BEGIN Data shown

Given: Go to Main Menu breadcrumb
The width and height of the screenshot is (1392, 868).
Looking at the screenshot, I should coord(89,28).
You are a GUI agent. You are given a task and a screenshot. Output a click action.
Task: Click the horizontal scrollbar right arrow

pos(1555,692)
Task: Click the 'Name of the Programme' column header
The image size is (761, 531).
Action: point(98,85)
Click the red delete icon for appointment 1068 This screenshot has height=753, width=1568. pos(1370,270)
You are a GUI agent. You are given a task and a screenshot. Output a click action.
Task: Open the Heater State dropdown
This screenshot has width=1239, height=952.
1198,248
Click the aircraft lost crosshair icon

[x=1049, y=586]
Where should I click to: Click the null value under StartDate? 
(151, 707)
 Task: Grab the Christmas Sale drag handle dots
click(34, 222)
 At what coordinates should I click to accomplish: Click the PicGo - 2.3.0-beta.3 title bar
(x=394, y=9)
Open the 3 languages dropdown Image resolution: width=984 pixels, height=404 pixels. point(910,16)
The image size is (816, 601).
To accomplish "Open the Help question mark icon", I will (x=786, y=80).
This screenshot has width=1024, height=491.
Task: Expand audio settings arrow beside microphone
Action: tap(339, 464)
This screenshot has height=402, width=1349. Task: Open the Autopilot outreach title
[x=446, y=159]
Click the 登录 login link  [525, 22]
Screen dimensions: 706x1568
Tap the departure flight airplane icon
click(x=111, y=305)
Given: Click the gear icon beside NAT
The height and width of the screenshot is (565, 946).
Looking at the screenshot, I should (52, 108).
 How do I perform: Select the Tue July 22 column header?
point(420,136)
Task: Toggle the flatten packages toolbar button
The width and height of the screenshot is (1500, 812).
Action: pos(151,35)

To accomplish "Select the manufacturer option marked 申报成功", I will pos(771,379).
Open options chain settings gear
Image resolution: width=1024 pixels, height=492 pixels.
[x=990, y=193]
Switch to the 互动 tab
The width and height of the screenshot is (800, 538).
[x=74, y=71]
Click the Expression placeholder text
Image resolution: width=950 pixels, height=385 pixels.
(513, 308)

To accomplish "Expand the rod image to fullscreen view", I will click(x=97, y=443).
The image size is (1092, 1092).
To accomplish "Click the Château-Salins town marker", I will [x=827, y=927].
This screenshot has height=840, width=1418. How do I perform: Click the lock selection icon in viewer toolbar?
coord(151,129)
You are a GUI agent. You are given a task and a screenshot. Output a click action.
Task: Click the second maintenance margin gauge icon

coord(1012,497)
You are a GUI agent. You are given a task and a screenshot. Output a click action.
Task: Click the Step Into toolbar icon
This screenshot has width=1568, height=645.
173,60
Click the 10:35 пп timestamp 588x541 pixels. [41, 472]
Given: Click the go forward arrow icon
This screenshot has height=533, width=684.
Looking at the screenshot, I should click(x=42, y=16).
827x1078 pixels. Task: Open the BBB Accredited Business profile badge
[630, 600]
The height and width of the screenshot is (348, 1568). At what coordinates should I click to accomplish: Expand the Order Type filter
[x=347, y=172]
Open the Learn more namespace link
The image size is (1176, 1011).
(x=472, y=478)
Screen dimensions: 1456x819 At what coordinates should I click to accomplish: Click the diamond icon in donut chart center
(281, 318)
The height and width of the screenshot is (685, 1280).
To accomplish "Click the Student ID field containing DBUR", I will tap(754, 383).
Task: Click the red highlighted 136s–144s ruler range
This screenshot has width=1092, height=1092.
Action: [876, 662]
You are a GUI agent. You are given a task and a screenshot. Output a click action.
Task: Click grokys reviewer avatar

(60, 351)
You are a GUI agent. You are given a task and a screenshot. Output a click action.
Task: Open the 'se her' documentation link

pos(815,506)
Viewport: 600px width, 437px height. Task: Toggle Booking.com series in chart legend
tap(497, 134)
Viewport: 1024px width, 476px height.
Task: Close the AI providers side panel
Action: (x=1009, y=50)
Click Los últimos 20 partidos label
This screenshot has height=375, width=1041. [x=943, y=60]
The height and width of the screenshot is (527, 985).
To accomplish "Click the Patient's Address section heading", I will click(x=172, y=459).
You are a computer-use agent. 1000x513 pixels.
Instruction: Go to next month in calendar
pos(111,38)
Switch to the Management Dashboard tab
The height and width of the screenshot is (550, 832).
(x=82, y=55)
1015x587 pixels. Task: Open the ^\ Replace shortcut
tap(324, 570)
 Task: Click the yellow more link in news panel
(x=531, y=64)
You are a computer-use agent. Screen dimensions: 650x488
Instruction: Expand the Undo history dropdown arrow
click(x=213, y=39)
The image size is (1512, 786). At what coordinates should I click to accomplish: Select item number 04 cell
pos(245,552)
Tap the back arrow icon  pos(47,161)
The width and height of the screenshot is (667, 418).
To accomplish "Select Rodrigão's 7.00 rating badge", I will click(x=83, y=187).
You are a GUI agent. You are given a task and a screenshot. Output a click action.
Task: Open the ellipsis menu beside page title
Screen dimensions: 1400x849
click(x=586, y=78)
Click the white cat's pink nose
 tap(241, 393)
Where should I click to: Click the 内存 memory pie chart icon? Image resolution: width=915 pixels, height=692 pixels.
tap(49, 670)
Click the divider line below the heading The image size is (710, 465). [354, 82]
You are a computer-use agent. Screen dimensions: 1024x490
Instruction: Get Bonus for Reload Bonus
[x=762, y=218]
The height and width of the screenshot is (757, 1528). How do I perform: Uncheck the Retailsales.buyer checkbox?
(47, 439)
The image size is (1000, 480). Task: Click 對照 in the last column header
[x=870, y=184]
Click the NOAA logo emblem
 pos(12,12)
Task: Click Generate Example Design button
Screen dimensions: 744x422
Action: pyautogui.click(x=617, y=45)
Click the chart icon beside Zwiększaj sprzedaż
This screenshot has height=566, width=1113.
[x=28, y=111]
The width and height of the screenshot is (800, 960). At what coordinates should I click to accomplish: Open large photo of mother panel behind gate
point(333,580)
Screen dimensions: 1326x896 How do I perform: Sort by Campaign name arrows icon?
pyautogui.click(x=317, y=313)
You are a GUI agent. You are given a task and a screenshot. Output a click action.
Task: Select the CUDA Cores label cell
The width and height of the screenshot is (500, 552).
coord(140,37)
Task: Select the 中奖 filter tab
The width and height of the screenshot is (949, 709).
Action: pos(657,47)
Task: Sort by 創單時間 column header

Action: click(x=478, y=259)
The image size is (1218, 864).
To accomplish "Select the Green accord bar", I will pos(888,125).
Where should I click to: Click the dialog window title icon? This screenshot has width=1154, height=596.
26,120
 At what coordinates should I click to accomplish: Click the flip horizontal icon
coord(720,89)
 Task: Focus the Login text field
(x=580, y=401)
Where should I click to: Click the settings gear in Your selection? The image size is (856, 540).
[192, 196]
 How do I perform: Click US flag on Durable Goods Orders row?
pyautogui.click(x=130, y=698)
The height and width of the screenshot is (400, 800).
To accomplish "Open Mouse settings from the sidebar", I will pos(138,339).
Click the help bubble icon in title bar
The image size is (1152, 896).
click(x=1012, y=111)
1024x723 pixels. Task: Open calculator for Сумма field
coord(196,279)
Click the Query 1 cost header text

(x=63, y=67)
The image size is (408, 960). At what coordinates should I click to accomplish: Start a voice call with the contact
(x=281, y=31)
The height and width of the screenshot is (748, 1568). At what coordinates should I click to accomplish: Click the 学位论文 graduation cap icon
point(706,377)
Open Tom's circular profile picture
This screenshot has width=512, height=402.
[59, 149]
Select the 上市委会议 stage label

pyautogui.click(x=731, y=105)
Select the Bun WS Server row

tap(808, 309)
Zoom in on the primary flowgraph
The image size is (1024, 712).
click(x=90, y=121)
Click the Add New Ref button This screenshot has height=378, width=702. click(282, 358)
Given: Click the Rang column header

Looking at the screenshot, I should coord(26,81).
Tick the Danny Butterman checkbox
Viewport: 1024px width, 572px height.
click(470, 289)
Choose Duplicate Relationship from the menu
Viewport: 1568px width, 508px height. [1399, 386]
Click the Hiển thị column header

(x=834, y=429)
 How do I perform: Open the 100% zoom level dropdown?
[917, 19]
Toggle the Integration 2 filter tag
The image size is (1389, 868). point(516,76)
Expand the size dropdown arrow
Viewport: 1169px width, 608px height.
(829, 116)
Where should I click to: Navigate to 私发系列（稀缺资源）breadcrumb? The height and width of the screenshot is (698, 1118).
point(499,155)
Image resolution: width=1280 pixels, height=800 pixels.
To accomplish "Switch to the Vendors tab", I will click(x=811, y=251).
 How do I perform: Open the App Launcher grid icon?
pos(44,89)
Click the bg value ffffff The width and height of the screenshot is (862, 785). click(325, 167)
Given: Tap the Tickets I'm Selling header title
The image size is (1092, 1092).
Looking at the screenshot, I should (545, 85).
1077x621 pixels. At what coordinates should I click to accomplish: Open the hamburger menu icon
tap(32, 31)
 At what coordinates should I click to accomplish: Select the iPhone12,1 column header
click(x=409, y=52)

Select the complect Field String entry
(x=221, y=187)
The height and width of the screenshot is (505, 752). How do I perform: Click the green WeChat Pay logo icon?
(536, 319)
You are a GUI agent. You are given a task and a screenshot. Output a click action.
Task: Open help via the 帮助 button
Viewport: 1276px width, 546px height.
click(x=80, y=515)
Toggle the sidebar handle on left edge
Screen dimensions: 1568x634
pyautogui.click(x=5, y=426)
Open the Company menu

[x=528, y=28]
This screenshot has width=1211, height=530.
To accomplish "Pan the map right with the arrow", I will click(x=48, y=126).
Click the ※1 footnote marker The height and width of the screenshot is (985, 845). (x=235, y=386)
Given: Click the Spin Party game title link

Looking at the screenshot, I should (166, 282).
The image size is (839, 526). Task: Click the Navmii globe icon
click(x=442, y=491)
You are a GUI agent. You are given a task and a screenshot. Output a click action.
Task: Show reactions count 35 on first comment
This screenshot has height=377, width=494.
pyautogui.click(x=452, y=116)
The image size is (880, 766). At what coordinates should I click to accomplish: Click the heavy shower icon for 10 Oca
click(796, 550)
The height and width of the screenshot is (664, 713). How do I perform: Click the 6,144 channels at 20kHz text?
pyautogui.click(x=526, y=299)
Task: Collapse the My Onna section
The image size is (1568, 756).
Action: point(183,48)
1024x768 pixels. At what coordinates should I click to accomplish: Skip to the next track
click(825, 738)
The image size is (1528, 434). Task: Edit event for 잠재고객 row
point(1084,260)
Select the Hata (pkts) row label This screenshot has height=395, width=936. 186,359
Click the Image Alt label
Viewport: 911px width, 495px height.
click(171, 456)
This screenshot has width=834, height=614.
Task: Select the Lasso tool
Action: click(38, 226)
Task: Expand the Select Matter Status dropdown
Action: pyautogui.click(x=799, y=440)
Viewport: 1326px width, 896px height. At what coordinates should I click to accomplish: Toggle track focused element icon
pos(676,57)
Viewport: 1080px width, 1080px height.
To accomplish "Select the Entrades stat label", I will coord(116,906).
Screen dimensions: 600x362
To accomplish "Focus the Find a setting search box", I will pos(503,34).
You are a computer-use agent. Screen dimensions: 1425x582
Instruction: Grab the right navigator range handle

END Data shown

> [Task brief]: Given the data above, transcribe exactly the lines from the one containing "1024x768 pixels. At" down to the one containing "Click the Image Alt label", and no others.

> [Exercise result]:
1024x768 pixels. At what coordinates should I click to accomplish: Skip to the next track
click(825, 738)
The image size is (1528, 434). Task: Edit event for 잠재고객 row
point(1084,260)
Select the Hata (pkts) row label This screenshot has height=395, width=936. 186,359
Click the Image Alt label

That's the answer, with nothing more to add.